Lectures: Moore 216, Monday and Wednesday, 10:30am-12:00pm

Instructor: Ben Taskar    Email: taskar@cis    Office: Levine 464, Monday 3-5pm

Teaching Assistants:
Paramveer Dhillon
Email: pasingh@seas
Office: Levine 612
Thursday 10am-12pm
  Katerina Fragiadaki
Email: katef@seas
Office: Levine 4th Floor Lobby
Friday 3-5pm
  Ben Sapp
Email: bensapp@seas
Office: Levine 612
Wednesday 4-6pm
Administrative Assistant: Charity Payne    Email: charity@cis    Office: 459 Levine

We will use Blackboard (https://courseweb.library.upenn.edu) for communicating about assignments and other questions.


Course description

CIS 520 provides a fundamental introduction to the mathematics, algorithms and practice of machine learning.

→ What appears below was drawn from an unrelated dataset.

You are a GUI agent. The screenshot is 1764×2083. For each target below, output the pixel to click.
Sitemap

Topics covered include:
For details, see the course schedule.

Audience

The course is aimed broadly at advanced undergraduates and beginning graduate students in computer science, electrical engineering, mathematics, physics, and statistics. Undergraduates who meet the prerequisites are particularly encouraged to enroll, as are students from other departments. Please enroll in CIS 520/001 if you are a CIS PhD student and in CIS 520/002 if not.

Reading Materials

Required Text: C. Bishop, Pattern Recognition and Machine Learning.

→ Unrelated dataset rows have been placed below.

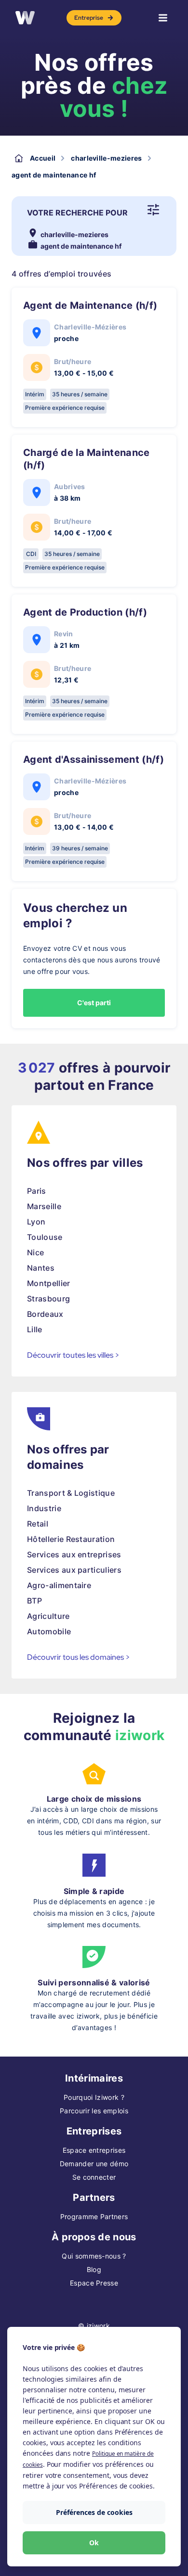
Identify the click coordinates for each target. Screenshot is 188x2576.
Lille (34, 1329)
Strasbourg (48, 1298)
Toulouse (45, 1237)
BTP (34, 1600)
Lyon (36, 1221)
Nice (35, 1252)
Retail (37, 1523)
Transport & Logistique (71, 1493)
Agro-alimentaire (59, 1585)
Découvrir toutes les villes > (73, 1355)
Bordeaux (45, 1314)
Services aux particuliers (74, 1570)
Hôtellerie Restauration (71, 1539)
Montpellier (48, 1283)
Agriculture (48, 1616)
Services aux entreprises (74, 1554)
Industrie (44, 1508)
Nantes (40, 1268)
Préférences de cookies (94, 2512)
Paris (36, 1191)
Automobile (49, 1631)
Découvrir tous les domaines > (78, 1657)
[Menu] (163, 17)
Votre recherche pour (77, 212)
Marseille (44, 1206)
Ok (94, 2542)
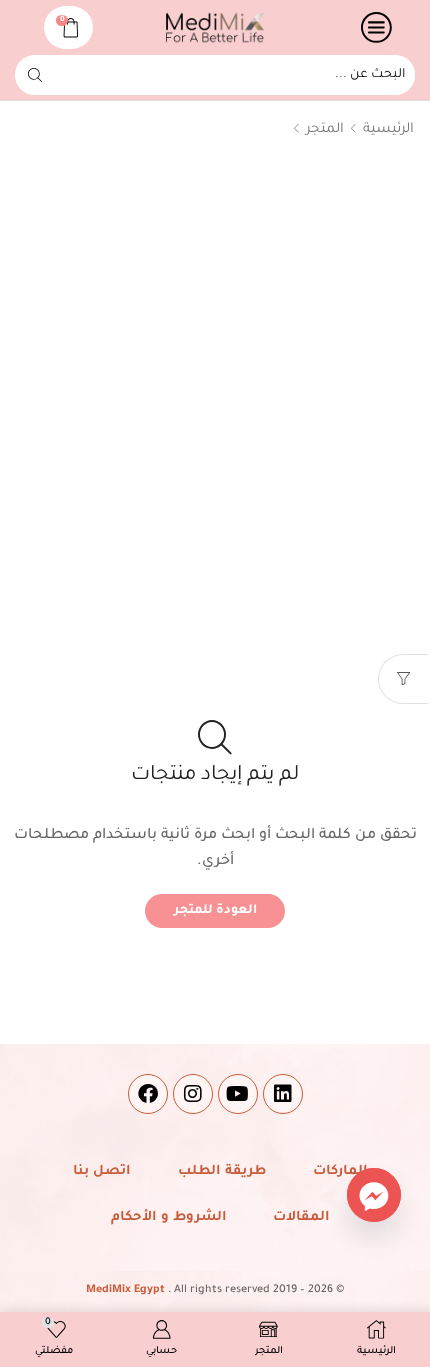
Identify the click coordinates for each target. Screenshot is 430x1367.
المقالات (301, 1217)
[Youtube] (238, 1094)
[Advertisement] (215, 395)
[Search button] (35, 75)
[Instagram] (193, 1094)
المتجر (325, 129)
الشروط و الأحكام (169, 1217)
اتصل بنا (102, 1171)
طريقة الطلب (222, 1171)
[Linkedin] (283, 1094)
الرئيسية (388, 129)
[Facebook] (148, 1094)
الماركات (340, 1171)
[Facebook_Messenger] (374, 1195)
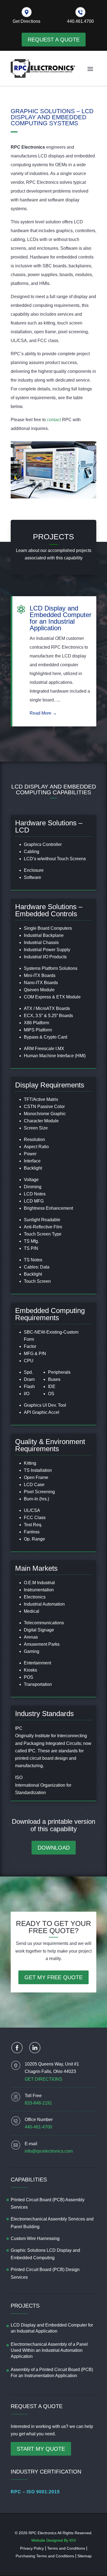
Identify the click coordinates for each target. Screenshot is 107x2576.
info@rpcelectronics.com (49, 2151)
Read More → (43, 713)
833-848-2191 (38, 2103)
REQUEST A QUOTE (54, 40)
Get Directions (26, 21)
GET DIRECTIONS (43, 2079)
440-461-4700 (38, 2127)
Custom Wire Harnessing (35, 2238)
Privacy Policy (32, 2548)
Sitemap (84, 2556)
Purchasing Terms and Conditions (45, 2556)
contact (54, 419)
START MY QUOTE (41, 2449)
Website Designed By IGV (53, 2540)
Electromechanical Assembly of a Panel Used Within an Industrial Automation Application (49, 2350)
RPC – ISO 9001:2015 (35, 2491)
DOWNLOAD (54, 1848)
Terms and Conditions (66, 2548)
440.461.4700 (80, 21)
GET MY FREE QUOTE (53, 1977)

Optional Text: T. Hastie, R. Tibshirani, J. Friedman, The Elements of Statistical Learning: Data Mining, Inference, and Prediction.
Optional Text: T. Mitchell, Machine Learning.
Selected readings from other books and papers will be distributed as electronic or hard copies.

Software

We will be using Matlab for the course. It can be purchased at the bookstore ($99) or online from Mathworks or used on the computers in SEAS and a variety of other places on campus.

Pre-requisites


Evaluation

The problem sets include programming questions. All problem sets will be submitted electronically. The midterm and final will be open-book, open notes exams, which will encompass material covered in the lectures and assigned in the readings. For the project, you will be given an open-ended challenge problem, set up as a competition (see details below) . In addition to problem sets, we will hand out exercises. You are expected to solve the exercises, but not hand them in. The exercises will not be graded. However, we strongly recommend that you try to solve the exercises and look over the solutions to understand them. We will use class participation as a factor in determining the final grade in borderline cases, so we encourage you to attend class and participate actively.

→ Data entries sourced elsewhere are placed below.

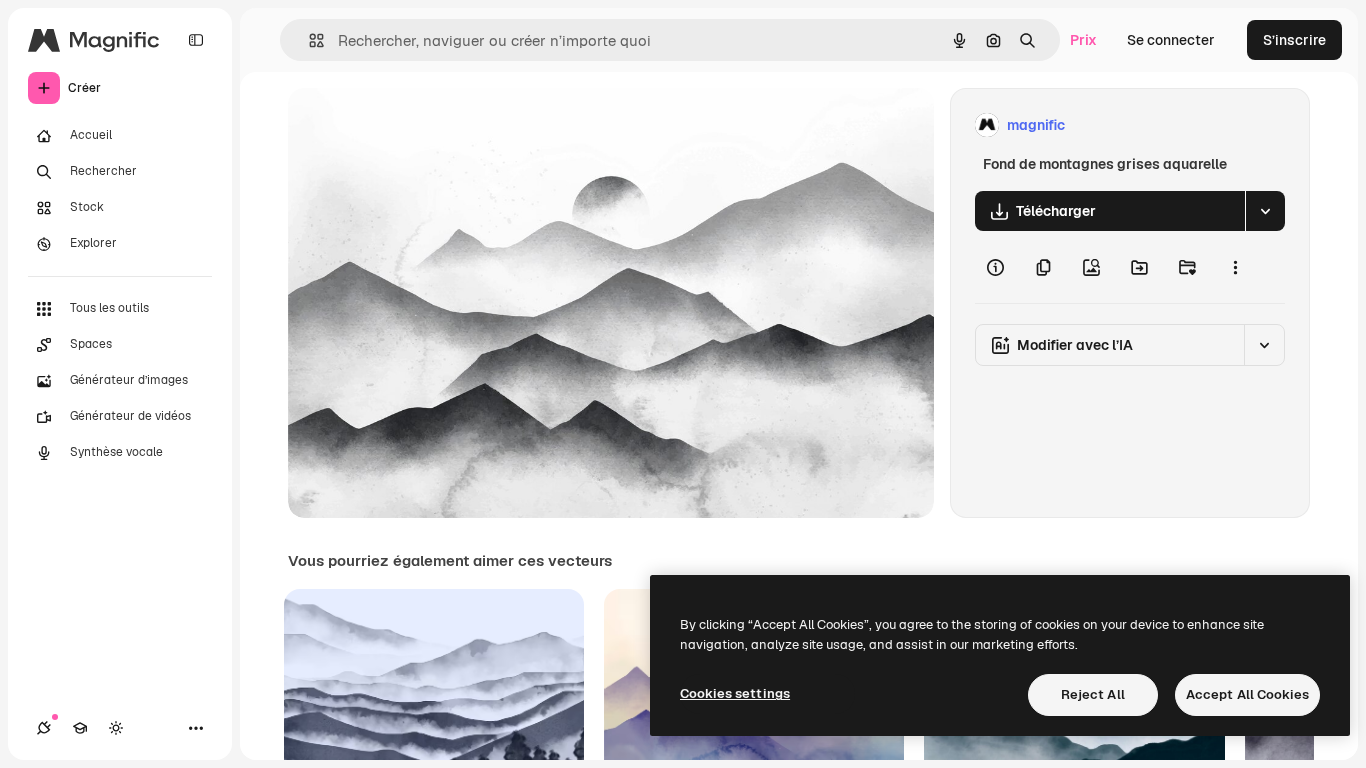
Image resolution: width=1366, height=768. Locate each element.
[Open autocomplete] (308, 40)
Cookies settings (735, 693)
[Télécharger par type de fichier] (1265, 211)
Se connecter (1171, 40)
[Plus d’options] (1235, 267)
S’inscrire (1294, 40)
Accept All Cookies (1247, 694)
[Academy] (80, 728)
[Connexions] (44, 728)
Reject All (1093, 694)
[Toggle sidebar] (196, 40)
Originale (420, 125)
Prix (1083, 40)
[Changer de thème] (116, 728)
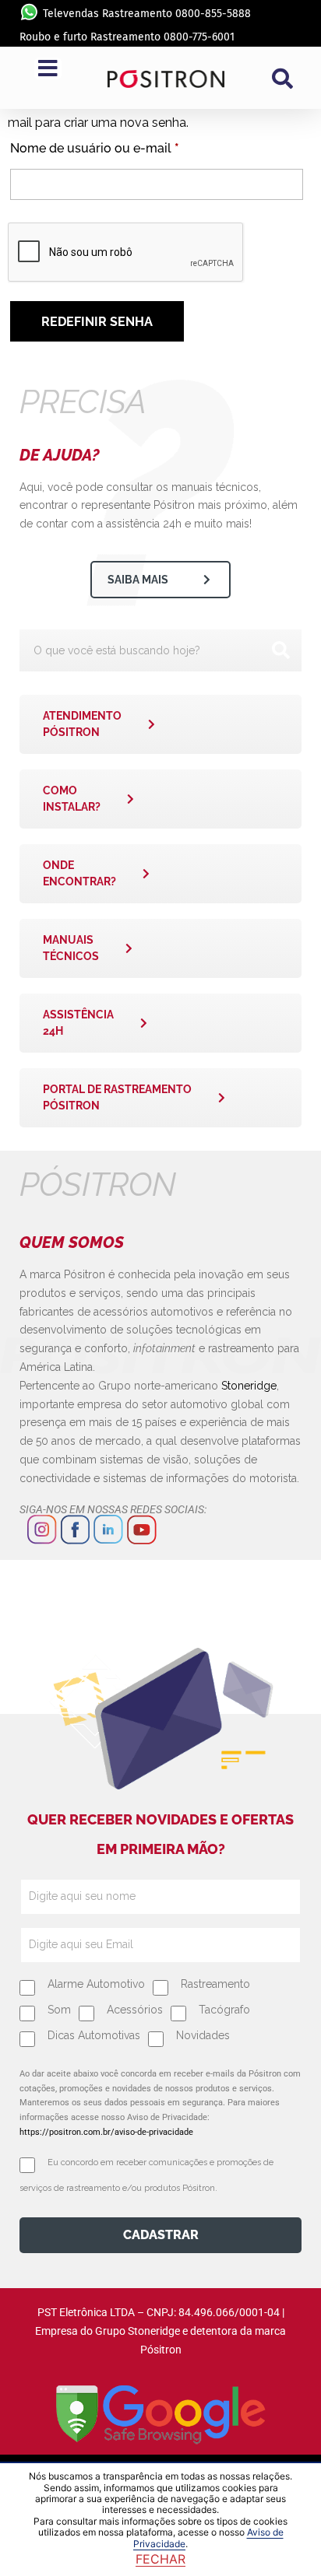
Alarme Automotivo (96, 1984)
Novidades (203, 2035)
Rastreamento (215, 1984)
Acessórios (135, 2009)
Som (59, 2009)
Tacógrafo (224, 2009)
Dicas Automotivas (94, 2035)
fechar (160, 2559)
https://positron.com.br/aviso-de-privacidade (106, 2132)
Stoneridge (249, 1385)
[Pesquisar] (280, 650)
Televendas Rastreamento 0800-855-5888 (147, 13)
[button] (283, 78)
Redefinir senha (97, 321)
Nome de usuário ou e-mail (128, 146)
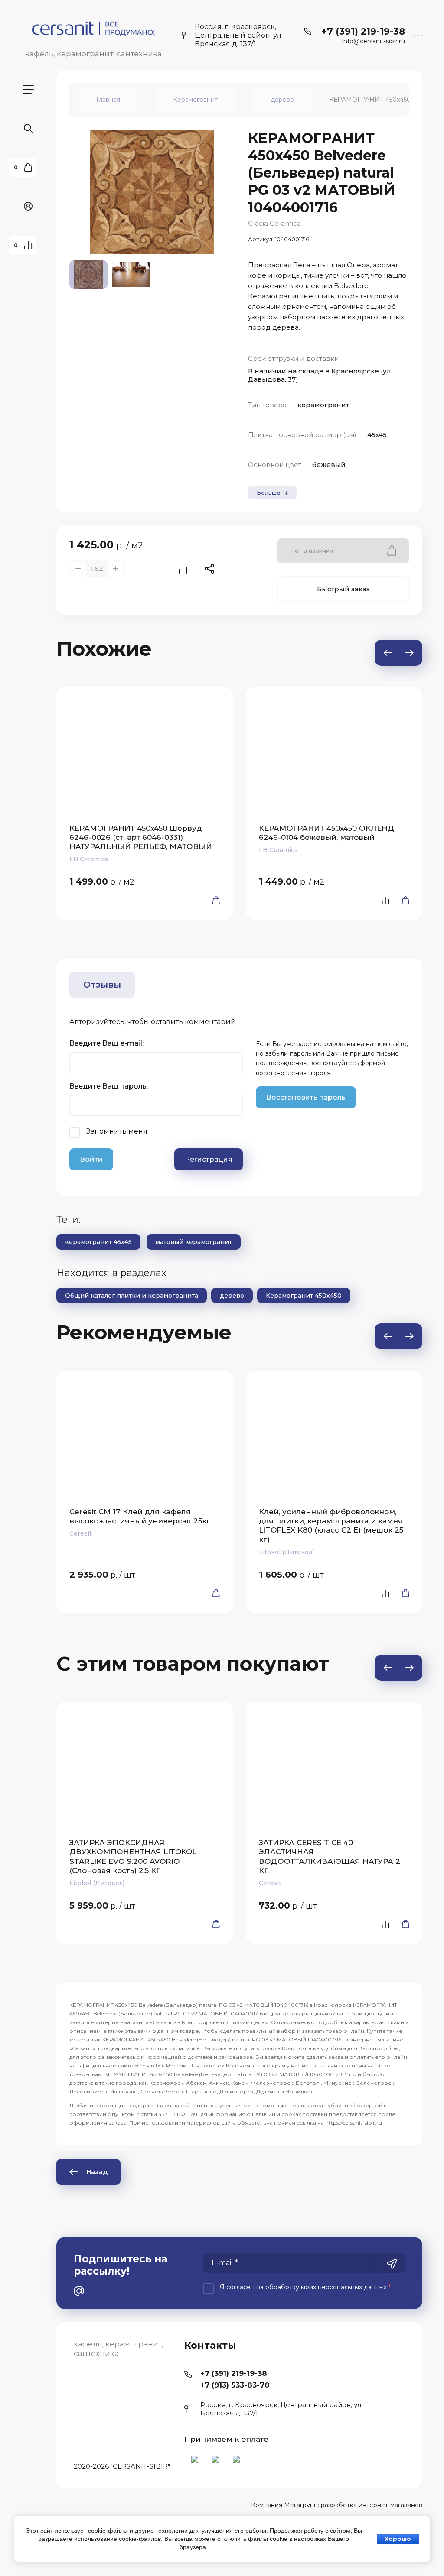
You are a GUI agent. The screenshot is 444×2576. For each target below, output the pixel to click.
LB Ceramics (88, 859)
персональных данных (352, 2287)
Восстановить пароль (306, 1097)
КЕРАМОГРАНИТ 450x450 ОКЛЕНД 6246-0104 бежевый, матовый (326, 833)
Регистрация (208, 1159)
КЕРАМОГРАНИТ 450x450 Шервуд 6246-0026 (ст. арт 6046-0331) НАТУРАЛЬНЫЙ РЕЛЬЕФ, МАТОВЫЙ (140, 837)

We try very hard to make questions unambiguous, but some ambiguities may remain. On the problem sets, each question will have one TA responsible for grading and clarifications. Ask if confused or state your assumptions explicitly. Reasonable assumptions will be accepted in case of ambiguous questions.

Collaboration

You are allowed and encouraged to work together. You may discuss the homework to understand the problem and reach a solution. However, each student must write down the solution independently, and without referring to written notes from the joint session. In other words, you must understand the solution well enough in order to reconstruct it by yourself. In addition, each student must write on the problem set the set of people with whom s/he collaborated. You cannot collaborate with the same person on more than one problem set. This policy will hopefully make sure you get to know more of your peers and prevent unequal contributions within a collaboration. On the final project competition, you can work in groups of at most two and submit one solution. You may join someone you have already worked with on a problem set.

Important note on the honor code: The purpose of problem sets in this class is to help you think about the material, not just give us the right answers. You are free to use online resources for learning more about the material covered in class; however, you should not look online for solutions to questions in the problem sets.

Late Policy

Recognizing that you may face unusual circumstances and require some flexibility in the course of the quarter, each student will have a total of five free late (calendar) days to use as s/he sees fit. Once these late days are exhausted, any homework turned in late will be penalized 20% per late day. However, no homework will be accepted more than four days after its due date. Each 24 hours or part thereof that a homework is late uses up one full late day. Late days are not permitted for the final project code or the final project writeup.

Project

You will be given an open-ended challenge problem, set up as a competition. Details on the challenge problem will be announced later in class. Your solution will be judged both in terms of its performance (at the final project competition held at the end of the semester), and in terms of the quality and novelty of your ideas (as described in your writeup).

A the final project competition we will declare a winning and a runner-up team. Each member of the winning team will receive 3% extra credit; each member of the runner-up team will receive 1.5% extra credit. You will also submit a final writeup describing your solution to the challenge problem.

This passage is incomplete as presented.